Early in September, Mom and Dan and I drove over to visit our friend Dick and his apiary near the Sprague Grange Hall in Cape Elizabeth. Dick is fairly new to beekeeping (if you consider a dozen or more years new), and he tolerated the experts’ visit with patience.



Dick caught a swarm earlier in the summer and installed them down the way from these three hives. He didn’t think they had developed a queen and was concerned for the swarm’s survival, especially since fall was closing in. He had been taking brood-filled frames from his strong hives over to the newer one, so that bees would continue to be born in the new hive even though there wasn’t a queen laying eggs. I thought that was a pretty creative solution, but not sure if there are hidden problems in that method. Does anybody know?

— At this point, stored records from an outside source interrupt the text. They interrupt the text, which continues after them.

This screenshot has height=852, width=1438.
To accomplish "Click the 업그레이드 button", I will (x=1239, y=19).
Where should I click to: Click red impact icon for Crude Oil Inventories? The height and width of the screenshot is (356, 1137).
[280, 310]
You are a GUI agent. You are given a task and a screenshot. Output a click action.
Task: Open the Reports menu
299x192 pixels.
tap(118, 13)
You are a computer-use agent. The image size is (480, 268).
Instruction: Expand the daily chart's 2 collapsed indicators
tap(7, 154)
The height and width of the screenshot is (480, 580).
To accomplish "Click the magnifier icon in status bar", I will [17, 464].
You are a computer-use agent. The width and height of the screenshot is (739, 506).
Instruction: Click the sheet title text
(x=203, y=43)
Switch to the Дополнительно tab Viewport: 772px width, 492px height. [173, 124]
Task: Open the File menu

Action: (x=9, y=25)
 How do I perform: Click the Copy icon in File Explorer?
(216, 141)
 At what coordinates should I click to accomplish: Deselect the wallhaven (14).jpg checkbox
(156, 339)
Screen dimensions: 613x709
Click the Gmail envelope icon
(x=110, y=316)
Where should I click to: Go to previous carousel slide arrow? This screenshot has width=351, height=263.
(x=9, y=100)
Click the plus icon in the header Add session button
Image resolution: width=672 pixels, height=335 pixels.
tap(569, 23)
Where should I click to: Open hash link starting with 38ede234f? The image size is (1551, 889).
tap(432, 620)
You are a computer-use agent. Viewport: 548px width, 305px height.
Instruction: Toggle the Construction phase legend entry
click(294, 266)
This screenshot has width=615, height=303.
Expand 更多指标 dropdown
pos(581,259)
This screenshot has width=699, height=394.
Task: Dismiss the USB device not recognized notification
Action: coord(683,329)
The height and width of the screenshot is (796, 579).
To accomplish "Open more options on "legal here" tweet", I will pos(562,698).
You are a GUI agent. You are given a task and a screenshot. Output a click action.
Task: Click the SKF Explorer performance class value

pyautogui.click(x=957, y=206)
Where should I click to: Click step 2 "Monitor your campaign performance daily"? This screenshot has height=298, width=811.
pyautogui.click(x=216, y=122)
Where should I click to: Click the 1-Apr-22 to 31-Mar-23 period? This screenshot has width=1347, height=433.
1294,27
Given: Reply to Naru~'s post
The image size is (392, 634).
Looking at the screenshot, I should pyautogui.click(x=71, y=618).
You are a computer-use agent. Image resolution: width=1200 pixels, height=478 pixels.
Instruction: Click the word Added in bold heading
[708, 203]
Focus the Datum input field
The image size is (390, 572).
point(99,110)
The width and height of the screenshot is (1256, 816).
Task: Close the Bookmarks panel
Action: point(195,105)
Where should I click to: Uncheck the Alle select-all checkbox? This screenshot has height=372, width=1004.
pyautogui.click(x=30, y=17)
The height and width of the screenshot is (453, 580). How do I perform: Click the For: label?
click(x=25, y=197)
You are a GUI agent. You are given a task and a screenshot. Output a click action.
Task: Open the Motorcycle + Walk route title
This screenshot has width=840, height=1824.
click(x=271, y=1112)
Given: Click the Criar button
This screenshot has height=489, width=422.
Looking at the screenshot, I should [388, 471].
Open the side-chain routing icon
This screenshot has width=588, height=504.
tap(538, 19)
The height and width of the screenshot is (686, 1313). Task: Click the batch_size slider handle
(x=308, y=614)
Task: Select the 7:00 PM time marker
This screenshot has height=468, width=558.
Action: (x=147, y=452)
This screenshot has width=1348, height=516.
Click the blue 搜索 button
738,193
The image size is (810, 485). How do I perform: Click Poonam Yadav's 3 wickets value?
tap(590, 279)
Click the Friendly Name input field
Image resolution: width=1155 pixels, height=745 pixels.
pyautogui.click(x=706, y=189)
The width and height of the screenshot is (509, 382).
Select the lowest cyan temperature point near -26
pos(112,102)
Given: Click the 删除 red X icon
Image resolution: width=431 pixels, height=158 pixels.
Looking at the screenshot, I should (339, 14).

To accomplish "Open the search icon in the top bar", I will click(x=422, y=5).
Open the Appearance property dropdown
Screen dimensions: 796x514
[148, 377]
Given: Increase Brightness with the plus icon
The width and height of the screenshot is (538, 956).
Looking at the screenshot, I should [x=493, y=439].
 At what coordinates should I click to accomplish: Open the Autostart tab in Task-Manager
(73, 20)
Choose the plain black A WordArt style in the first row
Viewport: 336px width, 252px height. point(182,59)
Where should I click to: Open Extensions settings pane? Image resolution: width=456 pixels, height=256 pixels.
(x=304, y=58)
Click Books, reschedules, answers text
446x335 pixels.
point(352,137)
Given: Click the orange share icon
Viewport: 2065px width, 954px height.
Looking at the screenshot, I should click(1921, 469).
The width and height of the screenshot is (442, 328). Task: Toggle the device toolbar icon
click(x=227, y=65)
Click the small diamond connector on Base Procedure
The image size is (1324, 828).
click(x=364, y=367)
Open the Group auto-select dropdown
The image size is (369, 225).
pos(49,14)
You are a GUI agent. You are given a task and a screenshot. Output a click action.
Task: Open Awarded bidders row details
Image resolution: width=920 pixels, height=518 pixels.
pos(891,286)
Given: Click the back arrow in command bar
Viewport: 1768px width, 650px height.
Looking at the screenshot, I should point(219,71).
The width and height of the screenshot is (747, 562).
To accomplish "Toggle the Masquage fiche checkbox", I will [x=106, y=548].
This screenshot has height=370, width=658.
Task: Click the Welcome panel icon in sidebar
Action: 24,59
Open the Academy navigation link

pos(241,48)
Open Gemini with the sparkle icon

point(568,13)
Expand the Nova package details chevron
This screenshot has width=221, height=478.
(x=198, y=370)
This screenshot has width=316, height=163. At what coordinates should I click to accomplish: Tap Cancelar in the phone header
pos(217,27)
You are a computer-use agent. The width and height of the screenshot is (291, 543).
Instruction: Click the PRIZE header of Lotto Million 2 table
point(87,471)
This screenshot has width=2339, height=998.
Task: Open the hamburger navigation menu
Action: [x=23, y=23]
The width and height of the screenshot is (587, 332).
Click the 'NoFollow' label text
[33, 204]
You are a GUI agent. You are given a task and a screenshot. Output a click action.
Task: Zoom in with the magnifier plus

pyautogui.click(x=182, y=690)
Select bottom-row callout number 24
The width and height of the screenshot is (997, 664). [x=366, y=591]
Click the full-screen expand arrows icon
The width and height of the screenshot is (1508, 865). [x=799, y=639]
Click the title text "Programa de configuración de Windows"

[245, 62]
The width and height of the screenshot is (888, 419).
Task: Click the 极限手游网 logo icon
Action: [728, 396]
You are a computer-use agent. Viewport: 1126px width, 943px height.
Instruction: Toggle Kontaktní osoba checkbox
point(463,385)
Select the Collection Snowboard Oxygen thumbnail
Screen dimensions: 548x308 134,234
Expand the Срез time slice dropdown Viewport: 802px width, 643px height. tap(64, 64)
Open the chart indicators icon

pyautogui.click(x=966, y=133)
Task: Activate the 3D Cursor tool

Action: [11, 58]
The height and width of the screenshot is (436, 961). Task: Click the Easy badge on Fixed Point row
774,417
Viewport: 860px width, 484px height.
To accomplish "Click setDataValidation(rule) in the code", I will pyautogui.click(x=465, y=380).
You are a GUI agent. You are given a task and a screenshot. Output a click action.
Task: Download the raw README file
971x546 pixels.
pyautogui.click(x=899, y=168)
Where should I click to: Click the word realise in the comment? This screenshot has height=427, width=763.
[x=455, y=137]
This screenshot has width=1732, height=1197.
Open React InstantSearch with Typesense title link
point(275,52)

So we took a brood-filled frame down to the swarm’s hive, opened it up, and we saw that there was evidence of plenty of queen cells, which meant that the worker bees had been attempting to make a queen.
All workers are females, but usually they don’t lay eggs — that’s the queen’s job.When a hive loses a queen, the workers want to make another so that the hive population does not die out. In these desperate situations a worker can turn into a laying worker to lay eggs to be turned into queens.
Any egg laid can be turned into a queen — it must be fed royal jelly, and royal jelly only, for its entire development period in the cell, and then for its whole life. Royal jelly, secreted from the worker bees’ glands, is like the silver spoon in a democratic society.
If multiple queen cells are developing simultaneously, the queen who emerges first sticks her stinger into the other queen cells, murdering her sister-wives. If two queens emerge at the same time, they fight to the death. That, my friends, is how a wily, queen-less hive copes and adapts to create a new queen.

It looked like some queens must have emerged from the queen cells in this swarm’s hive, and Mom took a quick look around and spotted a queen. She must have either killed the other queens in a battle, or by some other Darwinian feat ended up on top. It was lovely to see her — problem solved, for the time being.